時空を超える装置のモチーフは2017年のやはり異星人とのファーストコンタクトを主題としたロシア映画「アトラクション」でも使われた。
アトラクションのシーン(スペクタクル的にはこちらが上か)
宇宙船第一号機はテロにより破壊されるが、日本の北海道局地に極秘で作られた第二号からエリーはヴェガに旅立ち、ワームホールらしきものを経由し、天国のようなヴェガにたどり着く。エリーはそこで父親を見つけるが、それはただ父親の容姿をしたイメージ。異星人は何億年もの間知的生命体とこのような方式でコンタクトを取っているのだと言い、さらにこの接触は第一段階であり、また会おうとジョディは地球に送り戻される。この間18時間だったが、地球ではマシーンから球体が落ちて着水するまでの時間しか経過しておらず、このプロジェクトは失敗であり、エリーの体験も幻覚だとされるという展開。
宇宙へのロマンを哲学的に追及したカール・セーガンの小説がBack to the futureやフォレストガンプを手掛けたロバート・ゼメキス監督によってスペクタクルで見やすくなったという内容。しかし元々やや難解で退屈なカール・セーガンの作品なので、スピルバーグの様なエイリアン物を期待した人には物足りなさが残る内容と思います。人類の祖先は細菌から進化したものではなく、宇宙から来たのではないか?神とは宇宙にいるのでは?といった思想とつながっています。物語では、政府や学会の世俗的なしがらみや見栄でプロジェクトが翻弄されるのですが、科学、哲学、宗教は全て「真実」を求める点でその目的は共通するものである、というセーガンの考えに基づいて物語が構成されている点が興味深いものでした。エリーが体験した内容を記録した媒体が全てジャミングで解析不能になっていたものの、長さは地球時間の数秒ではなく宇宙時間の18時間であったり、地球外生命体の知性をほのめかす証拠は残されるものの、結局地道に人類自ら真実を探求しつづける、という結論も良き時代のハリウッド映画(米国)を感じさせる内容でした。この後米国資本主義が世界を支配し続けることで「真実追求」よりも「金と権力の維持」が世の中のインセンティブになってしまい、911、テロとの戦争、グローバリズムの台頭、ネオコン・軍産による世界支配、映画界を含むメディア統制(検閲産業複合体)の現在へと進んでしまった事が残念に思います。

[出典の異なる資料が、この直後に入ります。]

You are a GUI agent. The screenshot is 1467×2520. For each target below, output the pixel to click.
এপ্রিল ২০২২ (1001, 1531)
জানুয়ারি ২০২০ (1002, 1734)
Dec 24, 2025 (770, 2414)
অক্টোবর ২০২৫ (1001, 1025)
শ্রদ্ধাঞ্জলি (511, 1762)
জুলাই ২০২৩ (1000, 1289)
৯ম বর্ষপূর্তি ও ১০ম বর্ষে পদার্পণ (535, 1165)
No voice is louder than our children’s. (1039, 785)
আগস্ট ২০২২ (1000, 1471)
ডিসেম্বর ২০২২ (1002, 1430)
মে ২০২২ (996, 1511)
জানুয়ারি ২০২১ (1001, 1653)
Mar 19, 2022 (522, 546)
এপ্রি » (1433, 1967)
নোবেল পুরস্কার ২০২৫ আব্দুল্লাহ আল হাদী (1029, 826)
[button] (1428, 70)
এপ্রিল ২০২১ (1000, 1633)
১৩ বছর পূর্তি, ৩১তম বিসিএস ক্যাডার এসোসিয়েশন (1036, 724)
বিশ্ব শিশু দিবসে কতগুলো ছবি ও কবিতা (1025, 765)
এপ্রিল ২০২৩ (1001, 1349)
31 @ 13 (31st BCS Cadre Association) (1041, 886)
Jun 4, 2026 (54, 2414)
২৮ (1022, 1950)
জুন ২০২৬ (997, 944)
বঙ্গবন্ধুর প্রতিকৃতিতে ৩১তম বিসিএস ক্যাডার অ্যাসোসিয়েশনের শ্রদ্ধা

『ある一人の人物が妄想にとりつかれているとき、それは精神異常と呼ばれる。』しかし 『多くの人間が妄想にとりつかれているとき、それは宗教と呼ばれる。』と喝破するが、まったく同じ態度なのがカール・セーガン
最初はハードカバーの『カール・セーガン 科学と悪霊を語る』が題名を変えて→『人はなぜエセ科学に騙されるのか』上下、と文庫化されるが、また題名を変えて→新しく『悪霊にさいなまれる世界』(上・下)文庫。題名が一番禍々しいが、内容は「神と闘う」ドーキンスと全く一緒で、我々のような日本人的には???
「神(宗教)と本気で戦う科学者」という理解不能の代物なのですよ。科学と宗教が別々になっている日本とは大きく違い、欧米一神教世界では宗教と科学とが一体化していて、全体と部分(あるいは上下。支配被支配)の関係らしいのです。これでは血みどろの争いになるのは必然だった
ジュディ・フォスター主演の映画「コンタクト」1997年(米国)の原作者がカール・セーガンだとは到底信じられない。あれではゴッド=宇宙人ですよ。映画製作時に脚本家が原作を根本的に改変したとしか思えない。
太陽系外への観測船ヴォイジャーに搭載された宇宙人へのメッセージを監修したのがカール・セーガンでしたが、そこでは宗教や神が否定されることはなく、むしろ不完全な科学的検証を科学的と決めつける「似非科学」を強く批判した様です。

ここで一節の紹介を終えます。